Even financial experts feel strongly about co-signing loans. Here is a video from the Suzy Orman show where the famous financial guru talks about her views about co-signing loans.
As you can see, she is strongly against this financial transaction. She believes that it is not really helping anyone – even the one you are trying to assist.
How can you protect your financial position and still help?
If co-signing is out of the question, how can you help a struggling loved one without compromising your financial health? Here are a couple of suggestions.
- Identify why they cannot get a loan on their own. Start by understanding why they were denied credit. In the case of parents co-signing for their student loans, it is understandable that the students have a thin credit history. Sometimes, it is because of irresponsible credit choices. Regardless of the reason, you need to know about this so you can help them solve the issue that is keeping them from borrowing on their own.
- Give as much cash as you can afford to lose. Do not expect to get paid. A cash gift will help them more than co-signing a loan. But only give what you can. Sometimes, those who are looking for a co-signer only wants financial help. If you can afford to give a cash gift, then they might not have to borrow money anymore. Of course, you want to think about the first suggestion. Do not blindly give financial aid. Make sure the person you are helping will also help themselves.
- Help them research options and guide them in paying it back. If the primary borrower cannot get a loan because of a bad credit, there are other options they can look into. And if they do get a loan, help them come up with a payment plan. If they can pay this loan back properly, it can increase their credit score and make them eligible to get a loan on their own.

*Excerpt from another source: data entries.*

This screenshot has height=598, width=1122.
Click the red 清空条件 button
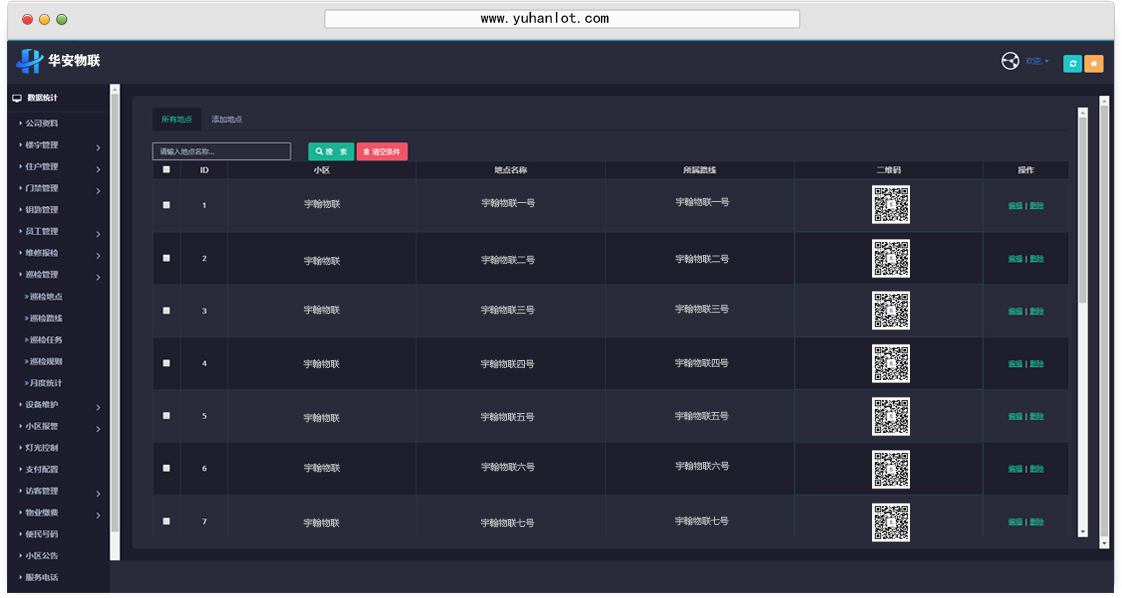click(x=382, y=152)
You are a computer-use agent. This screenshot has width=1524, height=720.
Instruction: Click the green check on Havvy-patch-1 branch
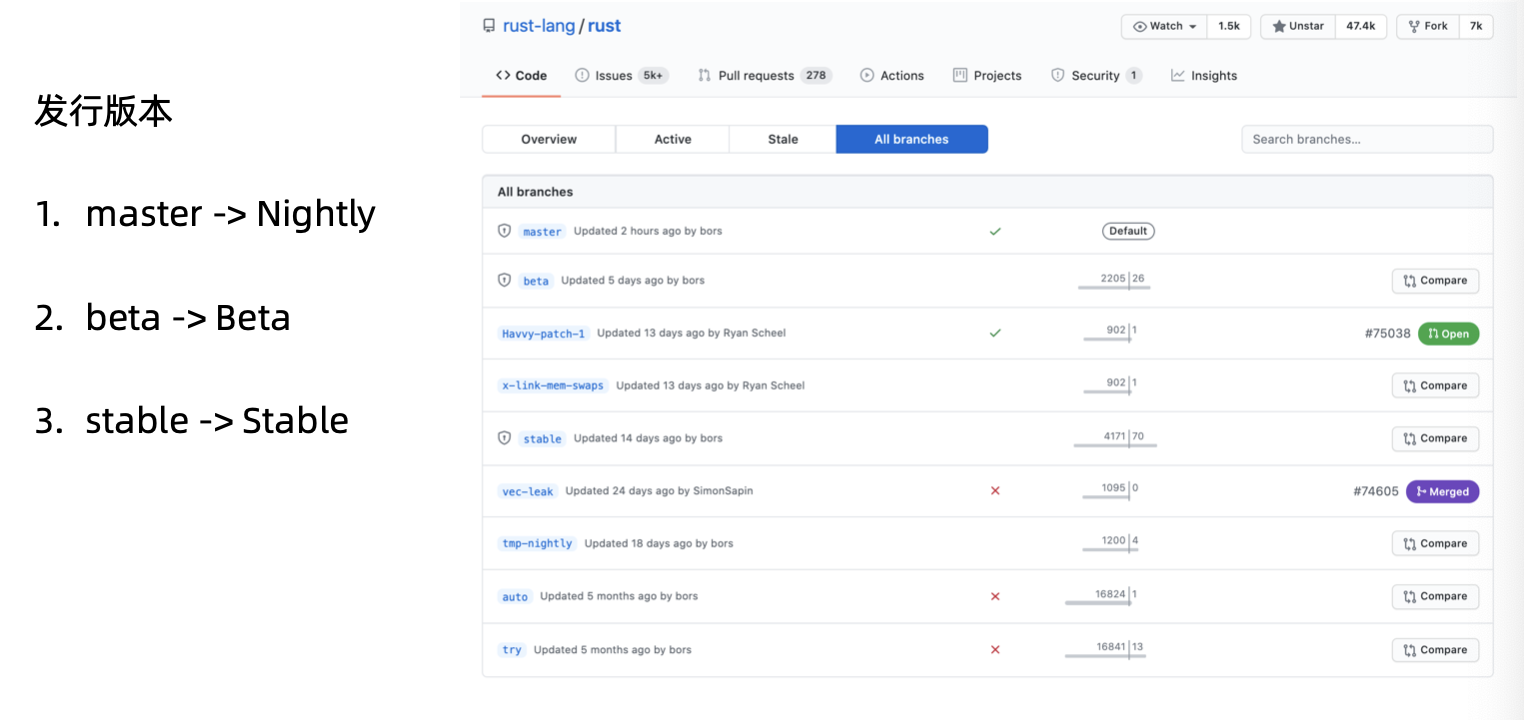pos(995,333)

Taking care of your financial health is one thing and helping another with their finances is also a great deed. More than helping other people by giving them money, you should help them stand on their own two feet.
Common questions about financial health
Question: What does financial health mean?

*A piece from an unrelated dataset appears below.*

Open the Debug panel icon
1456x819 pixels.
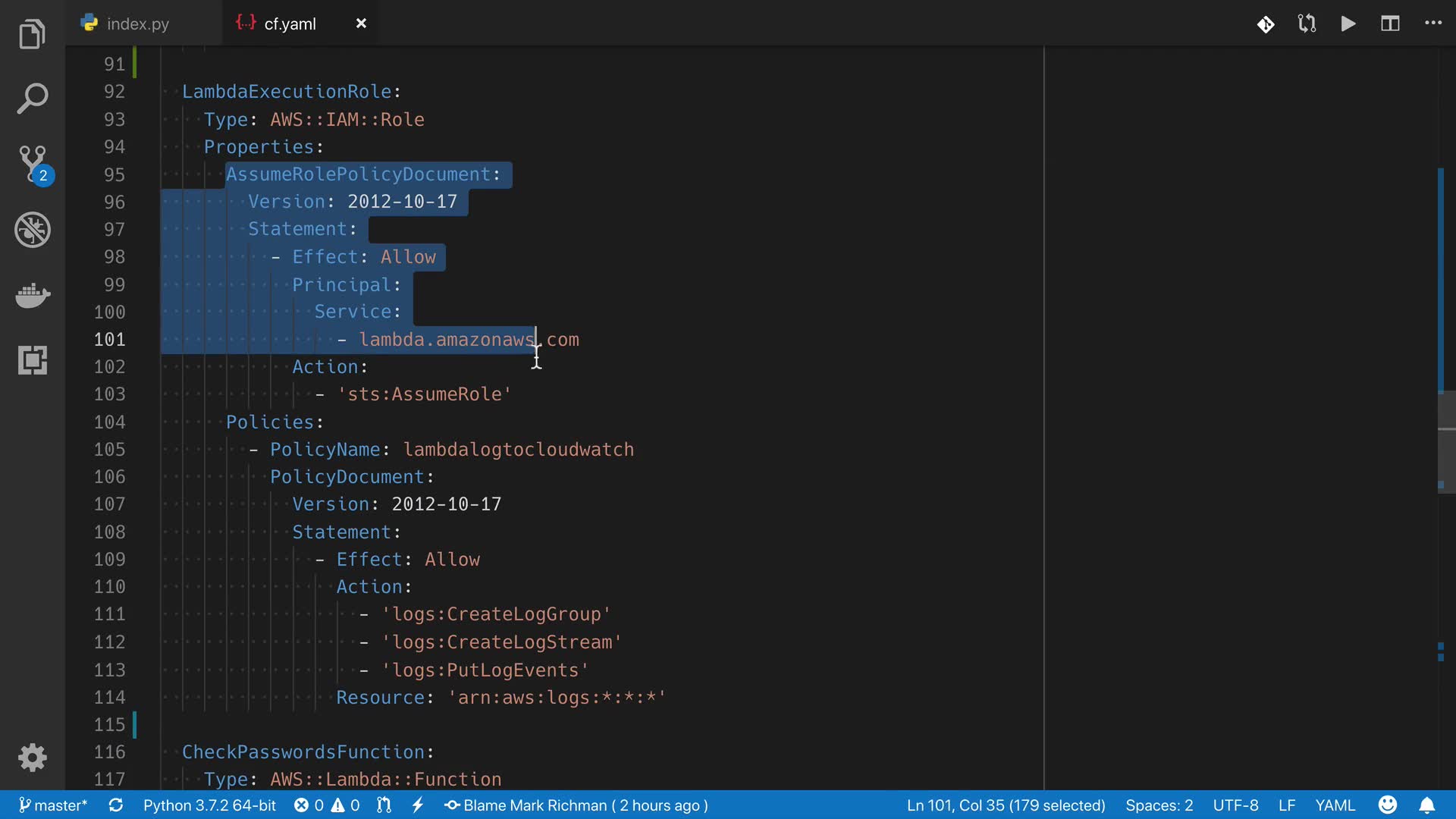pos(32,230)
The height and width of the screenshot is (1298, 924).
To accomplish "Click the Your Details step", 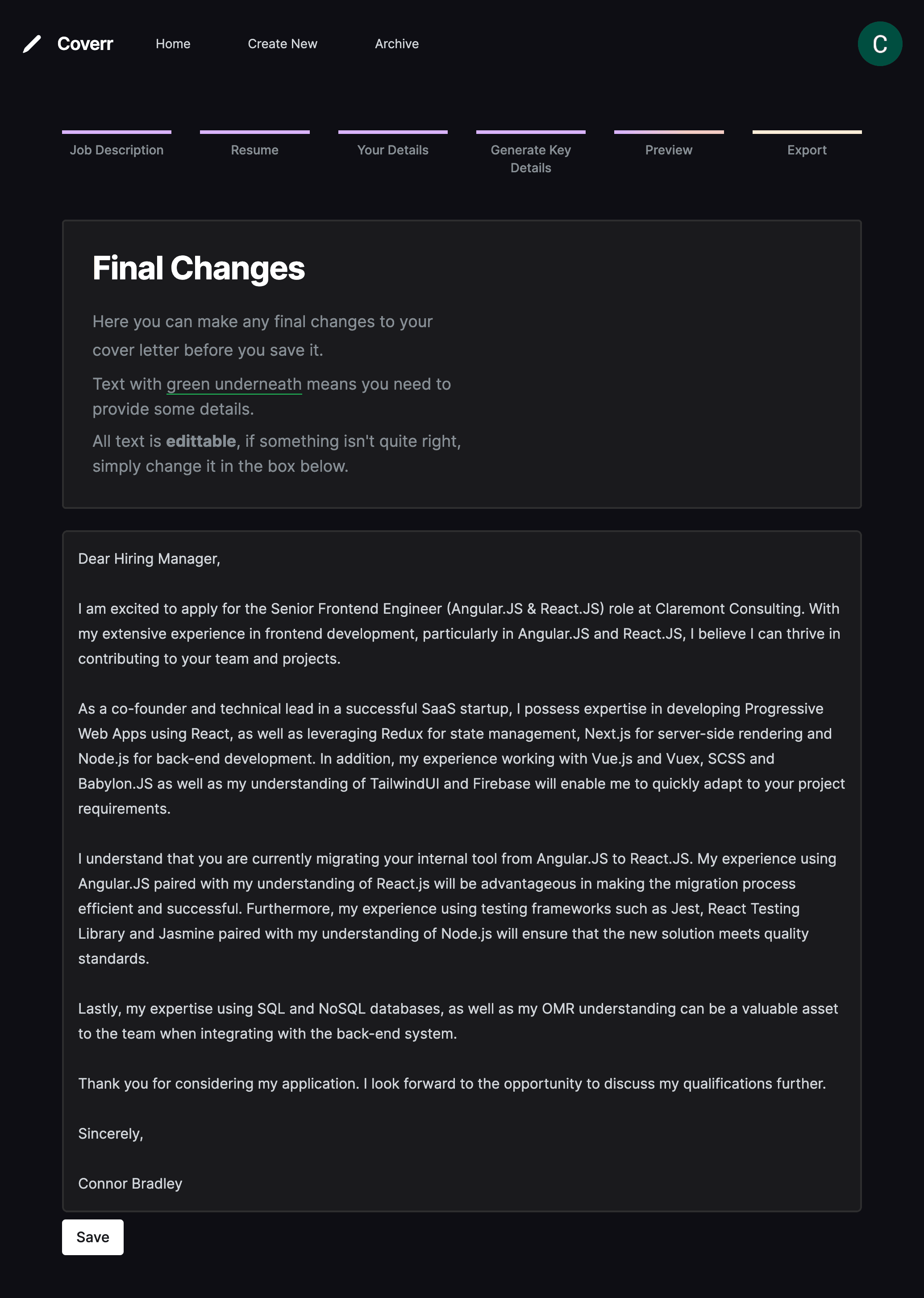I will [392, 149].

Answer: Financial health refers to your current financial position. It is the state of your personal finances.
Question: What is my financial health?
Answer: This will depend on your current financial position. Check your savings, debt and your financial goals. If you have investments, you can include that too.
Question: Why is financial health important?

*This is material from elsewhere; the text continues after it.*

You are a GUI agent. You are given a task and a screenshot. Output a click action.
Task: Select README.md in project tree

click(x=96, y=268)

Answer: This is important because it gives you an idea about the state of your finances. If you have a bad financial health, it hints that you should take care of your financial transactions.
Question: How do I measure financial health?
Answer: There are a couple of factors that can affect your financial health. To determine your financial standing, you need to look at your savings, debt, and your financial goals. If you have adequate savings, manageable debt and you are on track when it comes to financial goals, then you have a healthy financial situation.
Question: How can I improve my financial health?
Answer: The idea is to increase your financial net worth. The more you are in the positive, the better it will be for your financial health.